Cartoon Introduction to Climate Change: Yoram's Last Word
By Bryan Caplan
I offered to give Yoram the last word in our exchange. Here it is.
P.S. Yoram’s non-fiction graphic novel officially releases on June 5. That week, with his kind permission, I’ll be posting a few pages from his book.
Let’s focus on the major issues in my exchange with Bryan, which now cover 4 posts. (Here’s post #1, which was Bryan’s review of my Cartoon Introduction to Climate Change, and then here’s #2 and #3. And I promise that after this post I’ll stick to the comments section on this thread!)
1. Climate science basics
Here I’m delighted to report that Bryan and I agree. I asked:
Are you comfortable saying that carbon dioxide is a greenhouse gas? That human emissions of carbon dioxide are raising atmospheric CO2 concentrations? That global temperatures have been increasing over the past century? That humans are partly responsible for those increasing global temperatures? That “it is extremely likely that human influence has been the dominant cause of the observed warming since the mid-20th century”?

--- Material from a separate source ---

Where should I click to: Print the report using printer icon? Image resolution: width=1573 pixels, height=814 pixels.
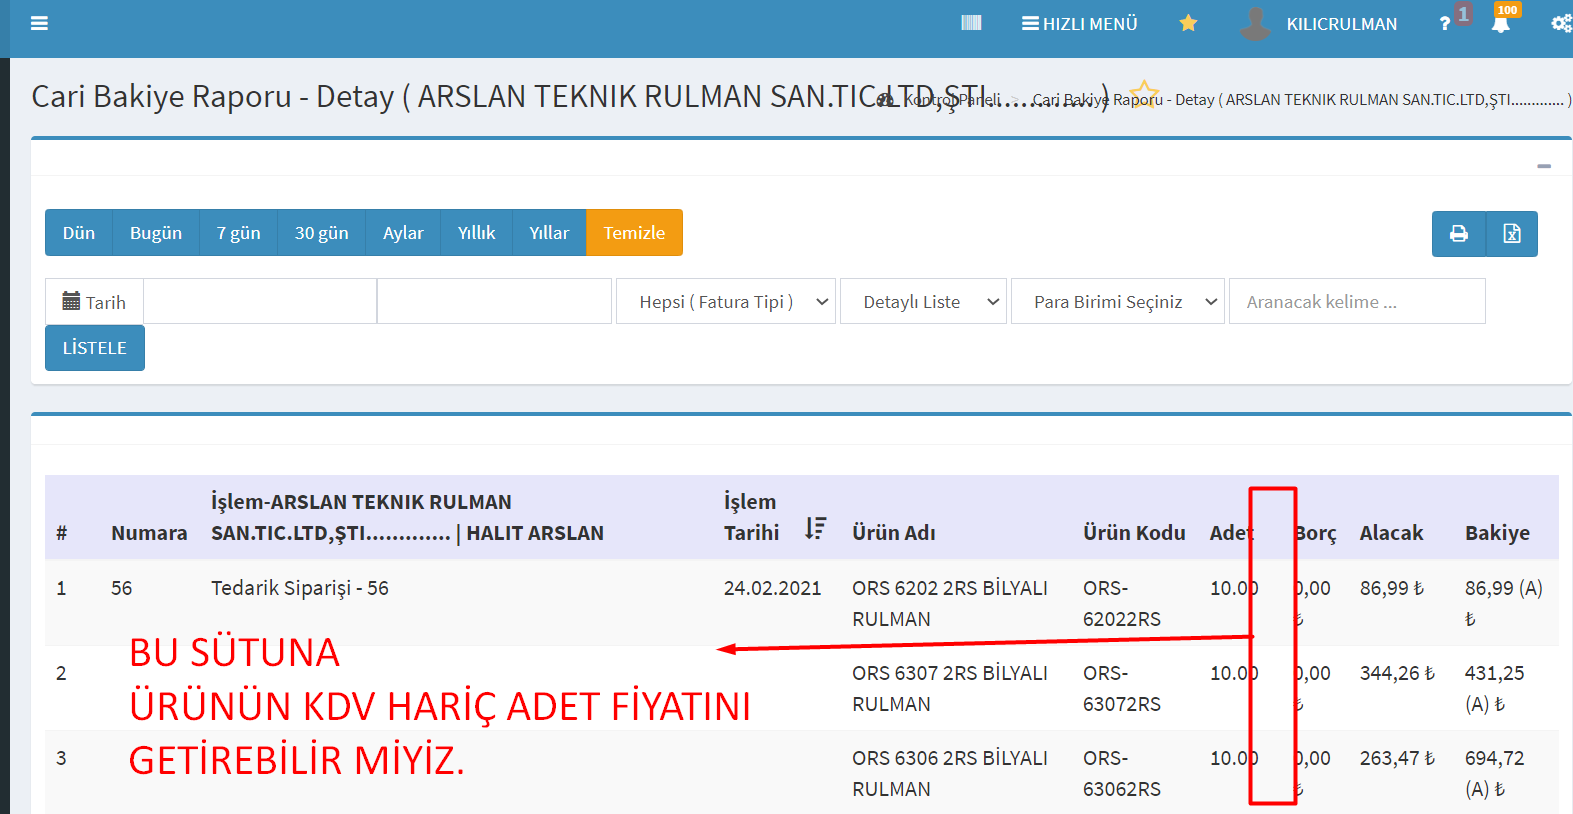coord(1459,234)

The Cartoon Introduction to Climate Change provides my answers to these questions (Yes, Yes, Yes, Yes, and No I’m Not Comfortable Saying This But I Am Comfortable Saying That The Vast Majority Of Scientists Are Convinced), so I’d like to hear what you have to say about them, Bryan. Can you provide answers?
And he did:
My answers on all counts are the same as your answers, Yoram: Yes, Yes, Yes, Yes, and No I’m Not Comfortable Saying This But I Am Comfortable Saying That The Vast Majority Of Scientists Are Convinced.
This is great; thank you Bryan.
But it would have been better for Bryan to own up to this years ago, back when he was lauding Superfreakonomics and calling global warming “instrumental-looking”
and asking “What happens if you regress annual global temperature 1880-2011 on CO2 [and other stuff] like church attendance per capita, the Dow Jones, televisions per capita, etc“?
If more economists like Bryan were upfront about their agreements with basic climate science then I would feel better about not having time to respond to people like David Henderson, who goes to great linguistic lengths in an effort to argue that global temperatures have not been increasing over the past century. Plus I wouldn’t have to jaw-jaw with people in the Comments section or spend my time reviewing the treatment of climate change in economics textbooks. (The books from Mitt Romney’s top economic advisors, Greg Mankiw and Glenn Hubbard, both earned a top grade, so Bryan please tell your neighbors Cowen and Tabarrok that I’m hoping their forthcoming edition can improve on the C+ they earned last time.)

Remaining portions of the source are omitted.